- What you should do -
In the entries that follow, how many lines include "computer"? Give the number and nothing else.
--- Data extracts ---
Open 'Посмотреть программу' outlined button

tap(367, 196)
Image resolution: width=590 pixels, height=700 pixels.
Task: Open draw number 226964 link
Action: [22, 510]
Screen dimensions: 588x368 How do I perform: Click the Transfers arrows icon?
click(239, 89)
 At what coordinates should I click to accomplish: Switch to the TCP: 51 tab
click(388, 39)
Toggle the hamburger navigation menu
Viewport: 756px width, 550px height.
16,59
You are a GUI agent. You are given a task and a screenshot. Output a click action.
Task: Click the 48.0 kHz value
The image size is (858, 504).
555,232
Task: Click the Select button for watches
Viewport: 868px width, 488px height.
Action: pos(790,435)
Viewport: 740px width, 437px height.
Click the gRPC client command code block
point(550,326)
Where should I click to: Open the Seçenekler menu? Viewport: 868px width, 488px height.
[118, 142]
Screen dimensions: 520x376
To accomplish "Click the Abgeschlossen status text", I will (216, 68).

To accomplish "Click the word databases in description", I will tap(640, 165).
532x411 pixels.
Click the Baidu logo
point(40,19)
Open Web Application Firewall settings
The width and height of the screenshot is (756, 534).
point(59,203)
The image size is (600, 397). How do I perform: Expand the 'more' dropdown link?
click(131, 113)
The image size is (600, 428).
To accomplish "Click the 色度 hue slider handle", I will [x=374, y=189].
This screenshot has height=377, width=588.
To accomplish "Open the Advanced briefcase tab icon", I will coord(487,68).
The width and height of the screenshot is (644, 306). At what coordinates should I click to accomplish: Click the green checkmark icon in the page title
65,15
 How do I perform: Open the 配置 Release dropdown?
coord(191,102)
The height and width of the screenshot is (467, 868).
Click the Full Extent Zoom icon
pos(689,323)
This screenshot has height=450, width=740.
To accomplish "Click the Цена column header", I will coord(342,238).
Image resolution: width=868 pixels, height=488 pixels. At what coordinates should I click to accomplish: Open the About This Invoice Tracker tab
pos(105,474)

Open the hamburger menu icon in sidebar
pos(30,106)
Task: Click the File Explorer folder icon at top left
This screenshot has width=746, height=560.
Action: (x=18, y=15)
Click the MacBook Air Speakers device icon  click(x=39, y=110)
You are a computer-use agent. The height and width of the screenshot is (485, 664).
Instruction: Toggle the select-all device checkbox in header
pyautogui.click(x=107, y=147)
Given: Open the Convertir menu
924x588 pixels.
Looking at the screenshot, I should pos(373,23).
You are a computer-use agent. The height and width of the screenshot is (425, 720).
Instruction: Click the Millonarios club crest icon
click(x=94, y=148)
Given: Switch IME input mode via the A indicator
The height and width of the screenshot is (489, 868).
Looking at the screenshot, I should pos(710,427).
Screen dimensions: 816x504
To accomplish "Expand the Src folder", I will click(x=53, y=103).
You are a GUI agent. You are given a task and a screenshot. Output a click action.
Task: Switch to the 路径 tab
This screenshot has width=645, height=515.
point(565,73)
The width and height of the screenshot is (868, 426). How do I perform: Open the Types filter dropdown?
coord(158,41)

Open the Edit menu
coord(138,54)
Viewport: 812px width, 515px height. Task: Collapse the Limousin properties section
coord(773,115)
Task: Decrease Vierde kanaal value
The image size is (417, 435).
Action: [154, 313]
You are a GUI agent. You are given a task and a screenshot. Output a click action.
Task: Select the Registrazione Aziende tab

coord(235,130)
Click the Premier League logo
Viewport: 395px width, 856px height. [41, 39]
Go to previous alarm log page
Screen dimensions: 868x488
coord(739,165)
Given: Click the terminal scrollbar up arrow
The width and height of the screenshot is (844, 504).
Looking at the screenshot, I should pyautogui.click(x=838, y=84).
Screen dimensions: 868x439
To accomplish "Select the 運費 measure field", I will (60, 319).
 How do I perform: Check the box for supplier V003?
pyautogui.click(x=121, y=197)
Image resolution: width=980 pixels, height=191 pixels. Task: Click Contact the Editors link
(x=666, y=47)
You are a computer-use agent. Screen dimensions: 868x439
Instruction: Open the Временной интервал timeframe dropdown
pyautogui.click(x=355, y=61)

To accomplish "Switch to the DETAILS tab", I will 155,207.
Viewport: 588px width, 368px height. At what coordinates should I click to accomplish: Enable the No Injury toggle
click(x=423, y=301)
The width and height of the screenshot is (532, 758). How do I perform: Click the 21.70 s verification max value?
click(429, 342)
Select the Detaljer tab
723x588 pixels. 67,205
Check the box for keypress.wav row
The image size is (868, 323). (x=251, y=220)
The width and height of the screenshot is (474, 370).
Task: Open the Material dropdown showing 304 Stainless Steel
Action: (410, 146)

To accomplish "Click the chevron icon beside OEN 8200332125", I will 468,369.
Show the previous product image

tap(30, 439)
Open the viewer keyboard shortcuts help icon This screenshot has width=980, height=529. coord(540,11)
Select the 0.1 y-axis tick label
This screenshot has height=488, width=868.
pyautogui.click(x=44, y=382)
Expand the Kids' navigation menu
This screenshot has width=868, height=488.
---
- Solution below -
3